After my talk in Bonn at the FOSS4G conference Aug 2016, editor Wim van Wegen asked me to write about the topic for GIM International and it was published on 6th Oct 2016 here:
https://www.gim-international.com/content/blog/blockchain-in-geospatial-applications-2

Below is a copy of the original post:

What is a blockchain and how is it applicable for geospatial applications?

A blockchain is an immutable trustless registry of entries, hosted on an open distributed network of computers (called nodes). It is potentially safer and cheaper than traditional centralised databases, is resilient to attacks, enhances transparency and accountability and puts people in control of their own data. (See the last section for a more thorough explanation of blockchain technology).

As an immutable registry for transactions of digital tokens blockchain is suitable for geospatial applications involving public good or sensitive data, autonomous devices and smart contracts.

Use Cases

Here are some geospatial use cases:

  1. Public good data such as street maps, parcels, terrain models, aerial footage, sea maps – publicly available without a central hub that can restrict access to the data; reward contributors to the map with tokens; keep a public history of changes and contributions.
  2. IoT – Autonomous devices & apps: Devices that negotiate and pay each other, such as drones that negotiate use of air space, self-driving cars that negotiate lane space or pay for road usage, mobile/wearable devices pay for public transportation. Apps similar to Uber and AirBnb that connect clients and providers without a middleman.
  3. Land ownership – register land / real estate ownership on a blockchain; render corruption nearly impossible; enable people in developing countries to register land ownership themselves with inexpensive mobile devices without the need for slow or expensive overhead.

The use cases are discussed further below. Recently, I gave a few short talks about this topic at various conferences – the most recent one at the international FOSS4G conference in Bonn 2016.

Public good data

Open Data is still Centralized Data

Throughout the past nearly 20 years, I have seen how “public good” geospatial data was originally very inaccessible to most people – whereas now it is generally much easier to get hold of. Gradually, the software to display and process the data became cheaper or even free, but the data itself remained inaccessible – data that people had already paid for through their taxes. Some national mapping institutions and cadasters began distributing the data via the internet, however mostly with a price tag. Only in recent years, have a few countries in Europe given free access to public map data. In the meantime, projects like OpenStreetMap emerged in order to meet people’s need for open data. It is hardly a surprise, that a myriad of new apps, mockups and business cases emerge in a region shortly after data is made available to the public there.

Open Data that is Truly Public

One of the reasons that this data has remained inaccessible for so long, is that it is collected and distributed through a centralized organisation. A small group of people manage enormous repositories of geospatial data and can restrict or grant access to it. As I see it, here’s where blockchain and related technologies like IPFS can enable people to build systems where the data is inherently public, no-one controls it, anyone can access it – and anyone can review the full history of contributions to the data.

Entries for locating text and elements =>
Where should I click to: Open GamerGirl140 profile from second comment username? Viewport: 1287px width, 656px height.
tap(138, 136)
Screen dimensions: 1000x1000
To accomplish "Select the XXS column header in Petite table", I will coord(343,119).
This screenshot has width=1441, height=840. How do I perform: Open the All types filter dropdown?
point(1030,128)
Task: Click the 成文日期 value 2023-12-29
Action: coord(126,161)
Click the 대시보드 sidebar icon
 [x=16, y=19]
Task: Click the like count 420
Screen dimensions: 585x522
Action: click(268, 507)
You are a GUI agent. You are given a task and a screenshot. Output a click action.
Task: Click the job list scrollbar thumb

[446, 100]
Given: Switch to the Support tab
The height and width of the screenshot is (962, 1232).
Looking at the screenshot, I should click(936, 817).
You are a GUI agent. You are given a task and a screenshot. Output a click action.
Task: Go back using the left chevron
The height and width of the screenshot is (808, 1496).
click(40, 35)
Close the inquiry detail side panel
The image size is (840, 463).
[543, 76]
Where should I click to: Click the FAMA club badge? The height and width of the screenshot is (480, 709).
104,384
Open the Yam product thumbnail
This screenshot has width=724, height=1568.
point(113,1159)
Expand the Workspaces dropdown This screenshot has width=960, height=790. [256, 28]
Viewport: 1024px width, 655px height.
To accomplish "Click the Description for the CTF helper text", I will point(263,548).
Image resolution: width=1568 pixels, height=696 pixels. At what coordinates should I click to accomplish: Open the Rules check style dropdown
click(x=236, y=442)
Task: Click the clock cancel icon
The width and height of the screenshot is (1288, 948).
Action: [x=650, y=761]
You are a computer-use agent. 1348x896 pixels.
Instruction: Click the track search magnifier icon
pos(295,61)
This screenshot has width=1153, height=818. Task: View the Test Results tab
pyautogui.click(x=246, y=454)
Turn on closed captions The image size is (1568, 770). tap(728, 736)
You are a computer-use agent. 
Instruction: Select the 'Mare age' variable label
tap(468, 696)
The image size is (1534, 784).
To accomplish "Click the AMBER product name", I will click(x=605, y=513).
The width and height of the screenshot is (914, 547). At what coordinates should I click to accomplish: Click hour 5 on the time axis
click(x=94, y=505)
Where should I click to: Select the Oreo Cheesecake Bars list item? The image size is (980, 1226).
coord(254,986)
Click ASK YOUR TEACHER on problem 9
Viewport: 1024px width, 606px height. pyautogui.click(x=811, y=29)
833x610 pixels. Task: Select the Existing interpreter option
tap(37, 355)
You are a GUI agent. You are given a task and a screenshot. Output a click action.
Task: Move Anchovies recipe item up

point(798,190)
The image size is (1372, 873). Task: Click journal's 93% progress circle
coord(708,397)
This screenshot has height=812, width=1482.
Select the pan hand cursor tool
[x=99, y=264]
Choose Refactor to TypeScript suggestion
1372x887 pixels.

SHORT TASK A => Translate this sentence from the blockchain article into Spanish: "As an immutable registry for transactions of digital tokens blockchain is suitable for geospatial applications involving public good or sensitive data, autonomous devices and smart contracts."
SHORT TASK B => Reproduce the part of the blockchain article that opens with the words containing "Here are some" and closes with "changes and contributions.".
The listing has no connection to the blockchain article.

TASK RESULT A => Como registro inmutable de transacciones de tokens digitales, la blockchain es adecuada para aplicaciones geoespaciales que involucran datos de bien público o sensibles, dispositivos autónomos y contratos inteligentes.

TASK RESULT B =>
Here are some geospatial use cases:

  1. Public good data such as street maps, parcels, terrain models, aerial footage, sea maps – publicly available without a central hub that can restrict access to the data; reward contributors to the map with tokens; keep a public history of changes and contributions.